▼▼▼

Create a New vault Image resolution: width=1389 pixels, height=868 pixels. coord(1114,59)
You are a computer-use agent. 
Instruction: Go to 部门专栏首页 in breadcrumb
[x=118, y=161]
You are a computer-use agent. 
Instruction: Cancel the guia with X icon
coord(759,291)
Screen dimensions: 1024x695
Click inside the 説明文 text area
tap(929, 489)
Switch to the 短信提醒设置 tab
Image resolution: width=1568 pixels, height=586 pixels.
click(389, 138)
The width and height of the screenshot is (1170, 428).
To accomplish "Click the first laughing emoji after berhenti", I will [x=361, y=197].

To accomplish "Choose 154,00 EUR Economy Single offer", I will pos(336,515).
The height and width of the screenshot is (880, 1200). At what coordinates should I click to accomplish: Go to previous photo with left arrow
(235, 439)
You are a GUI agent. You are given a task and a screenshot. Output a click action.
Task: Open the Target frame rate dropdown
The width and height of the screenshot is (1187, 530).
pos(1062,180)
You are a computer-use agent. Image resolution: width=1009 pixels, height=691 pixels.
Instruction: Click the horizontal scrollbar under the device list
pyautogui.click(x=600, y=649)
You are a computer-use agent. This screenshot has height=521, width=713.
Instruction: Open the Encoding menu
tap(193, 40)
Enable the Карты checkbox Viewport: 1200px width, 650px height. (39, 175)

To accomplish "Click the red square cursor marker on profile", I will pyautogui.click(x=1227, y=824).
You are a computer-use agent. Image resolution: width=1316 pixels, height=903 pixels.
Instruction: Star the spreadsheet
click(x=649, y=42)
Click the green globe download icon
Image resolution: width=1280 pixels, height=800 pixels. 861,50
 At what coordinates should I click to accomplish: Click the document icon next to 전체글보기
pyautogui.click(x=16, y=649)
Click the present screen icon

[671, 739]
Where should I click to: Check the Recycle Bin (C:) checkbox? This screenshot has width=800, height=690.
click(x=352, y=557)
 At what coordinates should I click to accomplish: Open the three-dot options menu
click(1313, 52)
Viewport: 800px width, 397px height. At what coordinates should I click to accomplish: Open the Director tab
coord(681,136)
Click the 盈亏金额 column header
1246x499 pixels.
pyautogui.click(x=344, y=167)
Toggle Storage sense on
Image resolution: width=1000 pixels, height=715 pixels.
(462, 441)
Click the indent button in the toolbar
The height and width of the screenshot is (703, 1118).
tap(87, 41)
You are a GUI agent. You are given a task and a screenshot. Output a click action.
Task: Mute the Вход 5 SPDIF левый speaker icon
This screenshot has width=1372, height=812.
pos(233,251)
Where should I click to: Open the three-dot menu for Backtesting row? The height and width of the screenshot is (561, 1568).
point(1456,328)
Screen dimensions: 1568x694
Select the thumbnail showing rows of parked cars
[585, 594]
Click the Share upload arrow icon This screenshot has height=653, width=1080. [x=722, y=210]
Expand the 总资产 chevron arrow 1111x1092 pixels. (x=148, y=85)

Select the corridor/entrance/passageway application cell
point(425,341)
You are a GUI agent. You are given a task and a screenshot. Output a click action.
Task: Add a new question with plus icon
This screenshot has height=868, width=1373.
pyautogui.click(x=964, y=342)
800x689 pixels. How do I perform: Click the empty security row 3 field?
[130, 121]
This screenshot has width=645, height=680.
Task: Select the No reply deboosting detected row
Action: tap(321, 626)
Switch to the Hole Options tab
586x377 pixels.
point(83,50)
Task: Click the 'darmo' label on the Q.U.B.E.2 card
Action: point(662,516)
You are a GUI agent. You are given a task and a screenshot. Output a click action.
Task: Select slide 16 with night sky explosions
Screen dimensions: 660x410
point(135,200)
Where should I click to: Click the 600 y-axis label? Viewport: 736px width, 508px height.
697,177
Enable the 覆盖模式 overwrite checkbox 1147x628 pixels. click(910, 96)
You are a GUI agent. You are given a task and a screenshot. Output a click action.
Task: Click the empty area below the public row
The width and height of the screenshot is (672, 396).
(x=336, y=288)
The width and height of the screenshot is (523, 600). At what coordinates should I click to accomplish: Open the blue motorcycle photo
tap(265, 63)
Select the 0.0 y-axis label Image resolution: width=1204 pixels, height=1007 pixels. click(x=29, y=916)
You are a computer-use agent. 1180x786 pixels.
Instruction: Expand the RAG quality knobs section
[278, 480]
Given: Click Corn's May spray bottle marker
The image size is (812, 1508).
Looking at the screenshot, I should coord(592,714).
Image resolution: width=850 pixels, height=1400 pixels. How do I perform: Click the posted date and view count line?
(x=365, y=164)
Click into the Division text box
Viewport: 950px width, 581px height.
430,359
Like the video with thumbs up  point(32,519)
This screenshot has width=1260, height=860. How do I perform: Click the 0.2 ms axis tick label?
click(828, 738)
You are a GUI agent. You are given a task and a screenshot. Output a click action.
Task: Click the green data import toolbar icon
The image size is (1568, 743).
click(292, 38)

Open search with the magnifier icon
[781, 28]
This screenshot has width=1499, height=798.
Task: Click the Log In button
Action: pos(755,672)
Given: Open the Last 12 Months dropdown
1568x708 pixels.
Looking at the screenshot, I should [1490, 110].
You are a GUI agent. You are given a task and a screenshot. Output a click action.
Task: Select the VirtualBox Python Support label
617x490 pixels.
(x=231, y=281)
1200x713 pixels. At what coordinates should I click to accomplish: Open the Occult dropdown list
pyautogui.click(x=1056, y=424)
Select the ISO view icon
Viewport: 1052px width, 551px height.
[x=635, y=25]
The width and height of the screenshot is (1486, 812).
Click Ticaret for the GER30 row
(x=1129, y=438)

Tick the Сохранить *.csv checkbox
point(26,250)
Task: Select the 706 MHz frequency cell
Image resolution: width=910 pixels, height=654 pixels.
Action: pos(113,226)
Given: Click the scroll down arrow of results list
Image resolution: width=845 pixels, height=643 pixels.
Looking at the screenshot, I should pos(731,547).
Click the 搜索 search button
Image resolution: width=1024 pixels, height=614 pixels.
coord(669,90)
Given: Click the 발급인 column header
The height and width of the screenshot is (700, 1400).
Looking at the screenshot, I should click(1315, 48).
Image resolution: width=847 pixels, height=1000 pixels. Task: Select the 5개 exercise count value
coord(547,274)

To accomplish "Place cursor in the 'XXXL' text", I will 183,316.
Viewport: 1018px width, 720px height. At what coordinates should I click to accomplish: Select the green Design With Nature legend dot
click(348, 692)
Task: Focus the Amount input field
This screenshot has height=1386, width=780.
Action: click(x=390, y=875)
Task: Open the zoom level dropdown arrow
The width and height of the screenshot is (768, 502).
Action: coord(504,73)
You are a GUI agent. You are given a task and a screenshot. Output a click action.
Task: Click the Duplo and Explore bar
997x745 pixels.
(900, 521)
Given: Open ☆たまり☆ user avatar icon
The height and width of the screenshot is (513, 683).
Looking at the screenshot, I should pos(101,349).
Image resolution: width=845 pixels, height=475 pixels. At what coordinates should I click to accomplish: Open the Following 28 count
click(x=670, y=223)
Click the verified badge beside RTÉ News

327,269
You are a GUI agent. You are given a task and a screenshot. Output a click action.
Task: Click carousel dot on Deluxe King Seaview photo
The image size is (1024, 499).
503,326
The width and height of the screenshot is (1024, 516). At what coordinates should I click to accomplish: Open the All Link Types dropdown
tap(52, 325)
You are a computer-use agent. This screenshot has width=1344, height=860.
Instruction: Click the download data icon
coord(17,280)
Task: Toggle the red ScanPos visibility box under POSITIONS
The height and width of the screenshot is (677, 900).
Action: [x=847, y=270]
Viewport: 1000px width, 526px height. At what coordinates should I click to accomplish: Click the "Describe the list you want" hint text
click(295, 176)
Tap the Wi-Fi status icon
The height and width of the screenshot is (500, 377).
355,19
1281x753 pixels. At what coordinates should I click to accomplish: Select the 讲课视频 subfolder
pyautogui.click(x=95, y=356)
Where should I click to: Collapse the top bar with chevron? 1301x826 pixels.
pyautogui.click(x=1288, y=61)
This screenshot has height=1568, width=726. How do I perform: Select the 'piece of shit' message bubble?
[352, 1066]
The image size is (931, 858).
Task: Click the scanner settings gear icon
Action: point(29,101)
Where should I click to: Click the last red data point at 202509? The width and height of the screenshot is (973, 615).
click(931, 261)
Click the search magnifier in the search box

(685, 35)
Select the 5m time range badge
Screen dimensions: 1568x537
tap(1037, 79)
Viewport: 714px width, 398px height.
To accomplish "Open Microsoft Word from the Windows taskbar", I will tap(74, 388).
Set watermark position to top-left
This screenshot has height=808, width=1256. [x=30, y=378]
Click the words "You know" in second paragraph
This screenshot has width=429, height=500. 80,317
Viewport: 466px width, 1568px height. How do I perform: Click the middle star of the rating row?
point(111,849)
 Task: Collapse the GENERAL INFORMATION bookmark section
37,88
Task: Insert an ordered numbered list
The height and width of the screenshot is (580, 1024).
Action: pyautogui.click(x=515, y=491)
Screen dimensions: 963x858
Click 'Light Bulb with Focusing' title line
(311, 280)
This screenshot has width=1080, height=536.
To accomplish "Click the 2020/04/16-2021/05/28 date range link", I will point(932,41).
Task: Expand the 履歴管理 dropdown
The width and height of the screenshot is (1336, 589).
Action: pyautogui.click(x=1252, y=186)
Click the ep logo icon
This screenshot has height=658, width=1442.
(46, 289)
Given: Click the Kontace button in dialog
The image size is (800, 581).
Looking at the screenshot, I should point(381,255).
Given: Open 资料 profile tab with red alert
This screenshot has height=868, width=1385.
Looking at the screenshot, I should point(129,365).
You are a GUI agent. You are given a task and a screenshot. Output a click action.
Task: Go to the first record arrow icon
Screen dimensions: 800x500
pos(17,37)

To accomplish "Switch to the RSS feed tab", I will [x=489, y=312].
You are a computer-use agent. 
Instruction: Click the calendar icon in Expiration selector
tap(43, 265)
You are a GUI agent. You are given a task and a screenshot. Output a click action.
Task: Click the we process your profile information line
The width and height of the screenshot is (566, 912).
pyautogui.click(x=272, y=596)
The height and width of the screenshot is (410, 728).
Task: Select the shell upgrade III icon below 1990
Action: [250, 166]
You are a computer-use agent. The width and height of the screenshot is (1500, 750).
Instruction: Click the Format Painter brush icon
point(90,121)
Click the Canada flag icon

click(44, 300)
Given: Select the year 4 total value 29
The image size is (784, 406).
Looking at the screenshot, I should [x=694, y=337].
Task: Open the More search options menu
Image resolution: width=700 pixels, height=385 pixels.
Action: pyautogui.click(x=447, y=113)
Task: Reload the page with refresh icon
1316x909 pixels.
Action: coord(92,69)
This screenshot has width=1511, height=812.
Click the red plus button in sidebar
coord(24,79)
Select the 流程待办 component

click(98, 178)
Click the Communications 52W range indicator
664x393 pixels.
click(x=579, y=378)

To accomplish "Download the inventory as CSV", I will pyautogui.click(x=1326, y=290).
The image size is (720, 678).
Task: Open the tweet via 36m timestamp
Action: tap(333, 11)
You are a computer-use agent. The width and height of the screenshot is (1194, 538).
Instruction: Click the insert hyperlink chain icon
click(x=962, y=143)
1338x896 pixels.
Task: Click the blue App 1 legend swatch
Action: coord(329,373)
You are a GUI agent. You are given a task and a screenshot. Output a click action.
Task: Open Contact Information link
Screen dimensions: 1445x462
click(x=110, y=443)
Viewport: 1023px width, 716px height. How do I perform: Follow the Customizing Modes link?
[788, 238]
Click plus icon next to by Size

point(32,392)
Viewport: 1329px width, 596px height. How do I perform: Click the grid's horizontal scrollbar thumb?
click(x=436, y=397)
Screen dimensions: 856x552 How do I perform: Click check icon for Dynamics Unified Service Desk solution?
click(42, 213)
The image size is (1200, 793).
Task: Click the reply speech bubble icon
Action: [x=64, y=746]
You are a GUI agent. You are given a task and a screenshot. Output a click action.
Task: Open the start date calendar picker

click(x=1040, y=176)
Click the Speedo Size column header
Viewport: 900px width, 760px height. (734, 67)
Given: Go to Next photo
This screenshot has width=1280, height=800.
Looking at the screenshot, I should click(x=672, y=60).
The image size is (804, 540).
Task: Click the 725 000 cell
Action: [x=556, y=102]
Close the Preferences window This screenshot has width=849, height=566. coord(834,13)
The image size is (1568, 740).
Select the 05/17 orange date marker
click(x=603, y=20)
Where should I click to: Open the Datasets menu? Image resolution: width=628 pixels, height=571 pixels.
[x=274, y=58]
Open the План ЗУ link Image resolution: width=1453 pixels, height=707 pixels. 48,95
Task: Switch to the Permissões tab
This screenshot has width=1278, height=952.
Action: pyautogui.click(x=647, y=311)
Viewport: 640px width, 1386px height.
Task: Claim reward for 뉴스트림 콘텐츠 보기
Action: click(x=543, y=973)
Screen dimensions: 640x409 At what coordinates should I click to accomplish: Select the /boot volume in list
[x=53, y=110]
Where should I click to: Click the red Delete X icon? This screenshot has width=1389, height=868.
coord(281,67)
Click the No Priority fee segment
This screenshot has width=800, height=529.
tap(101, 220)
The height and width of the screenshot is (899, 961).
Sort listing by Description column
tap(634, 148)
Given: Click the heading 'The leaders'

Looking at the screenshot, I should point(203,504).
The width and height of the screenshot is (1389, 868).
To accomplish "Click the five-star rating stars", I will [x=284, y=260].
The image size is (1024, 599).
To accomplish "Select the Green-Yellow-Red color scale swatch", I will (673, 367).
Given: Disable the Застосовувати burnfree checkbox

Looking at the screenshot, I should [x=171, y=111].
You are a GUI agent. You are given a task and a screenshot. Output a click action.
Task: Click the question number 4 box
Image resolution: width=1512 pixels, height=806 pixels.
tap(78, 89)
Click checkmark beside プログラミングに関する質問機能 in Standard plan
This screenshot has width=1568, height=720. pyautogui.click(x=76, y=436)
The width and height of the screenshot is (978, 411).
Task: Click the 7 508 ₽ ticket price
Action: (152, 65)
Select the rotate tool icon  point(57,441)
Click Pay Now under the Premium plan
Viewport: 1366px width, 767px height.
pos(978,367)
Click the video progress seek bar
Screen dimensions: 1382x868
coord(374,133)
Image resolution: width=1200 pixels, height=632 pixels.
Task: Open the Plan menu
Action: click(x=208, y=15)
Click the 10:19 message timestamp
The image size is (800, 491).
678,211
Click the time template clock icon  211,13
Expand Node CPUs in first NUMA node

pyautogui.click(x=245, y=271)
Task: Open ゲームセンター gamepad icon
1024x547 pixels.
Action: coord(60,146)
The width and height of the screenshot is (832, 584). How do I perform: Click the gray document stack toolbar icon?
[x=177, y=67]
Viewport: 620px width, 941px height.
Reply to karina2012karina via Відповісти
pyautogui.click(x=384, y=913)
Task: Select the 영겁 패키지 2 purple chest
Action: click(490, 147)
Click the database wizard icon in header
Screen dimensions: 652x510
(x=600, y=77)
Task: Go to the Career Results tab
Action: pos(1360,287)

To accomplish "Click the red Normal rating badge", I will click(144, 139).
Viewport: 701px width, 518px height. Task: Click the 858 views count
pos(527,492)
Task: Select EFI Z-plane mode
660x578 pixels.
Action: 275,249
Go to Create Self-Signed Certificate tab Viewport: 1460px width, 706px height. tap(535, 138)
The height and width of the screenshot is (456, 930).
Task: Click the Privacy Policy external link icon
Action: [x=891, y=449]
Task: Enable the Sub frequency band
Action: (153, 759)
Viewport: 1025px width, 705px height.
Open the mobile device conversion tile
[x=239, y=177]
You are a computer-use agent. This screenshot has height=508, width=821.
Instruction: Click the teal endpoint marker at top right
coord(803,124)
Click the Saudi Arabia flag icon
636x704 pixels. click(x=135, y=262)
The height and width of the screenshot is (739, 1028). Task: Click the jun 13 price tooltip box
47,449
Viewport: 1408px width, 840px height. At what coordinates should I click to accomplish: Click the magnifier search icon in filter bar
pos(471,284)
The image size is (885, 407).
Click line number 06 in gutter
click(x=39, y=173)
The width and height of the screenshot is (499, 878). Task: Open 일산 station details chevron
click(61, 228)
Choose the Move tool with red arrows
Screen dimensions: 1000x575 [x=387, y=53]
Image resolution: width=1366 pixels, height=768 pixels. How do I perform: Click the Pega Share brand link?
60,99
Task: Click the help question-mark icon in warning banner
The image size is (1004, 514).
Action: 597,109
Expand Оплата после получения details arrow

▲▲▲

> _PROBLEM DESCRIPTION_
Copy out the entries exactly. Begin at the first line and end with the line that has "Screen dimensions: 1024x695".

> _TASK SOLUTION_
Create a New vault Image resolution: width=1389 pixels, height=868 pixels. coord(1114,59)
You are a computer-use agent. 
Instruction: Go to 部门专栏首页 in breadcrumb
[x=118, y=161]
You are a computer-use agent. 
Instruction: Cancel the guia with X icon
coord(759,291)
Screen dimensions: 1024x695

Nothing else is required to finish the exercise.